## EXERCISE
Leave out the pictures and output exactly the lines below from the one with "Given: Pick Toyota" down to the one with "Open the Reactions menu", both of them included.
(Beginning of DATA PROVIDED)
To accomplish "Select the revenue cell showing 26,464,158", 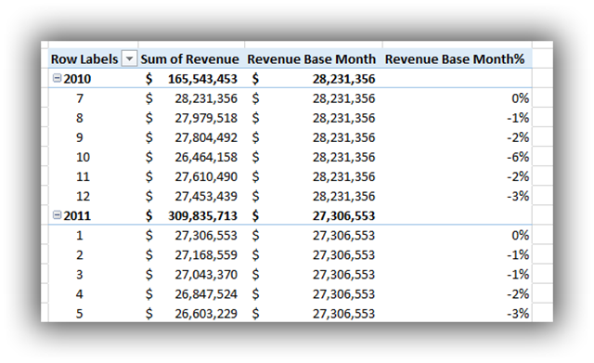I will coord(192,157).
(End of DATA PROVIDED)
(Beginning of DATA PROVIDED)
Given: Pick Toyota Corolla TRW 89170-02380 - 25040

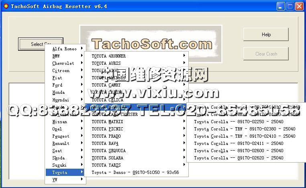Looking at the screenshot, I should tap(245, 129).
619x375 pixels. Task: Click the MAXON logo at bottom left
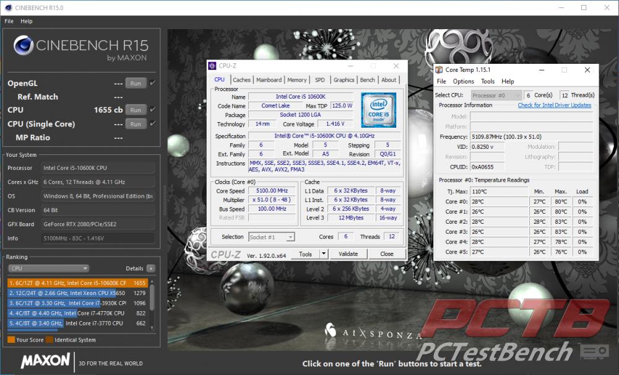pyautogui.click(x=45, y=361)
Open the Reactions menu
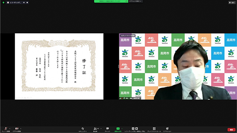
(End of DATA PROVIDED)
(Beginning of DATA PROVIDED)
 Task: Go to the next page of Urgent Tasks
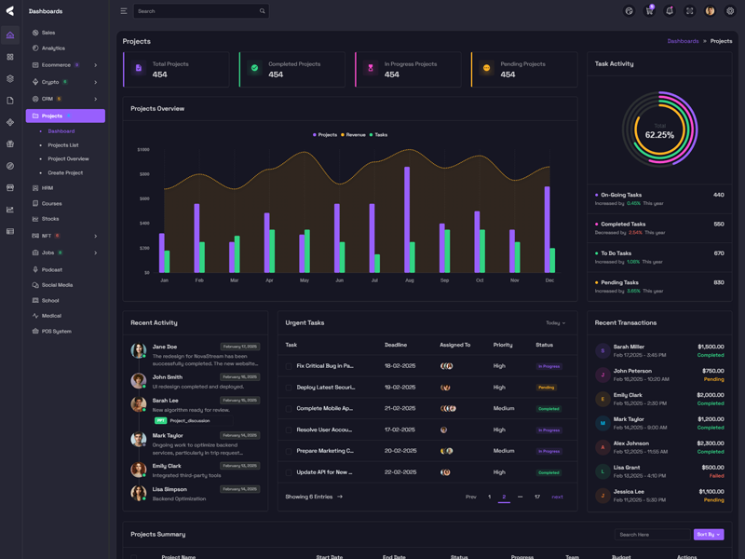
(End of DATA PROVIDED)
## EXERCISE SOLUTION
Given: Pick Toyota Corolla TRW 89170-02380 - 25040

Looking at the screenshot, I should tap(245, 129).
619x375 pixels. Task: Click the MAXON logo at bottom left
pyautogui.click(x=45, y=361)
Open the Reactions menu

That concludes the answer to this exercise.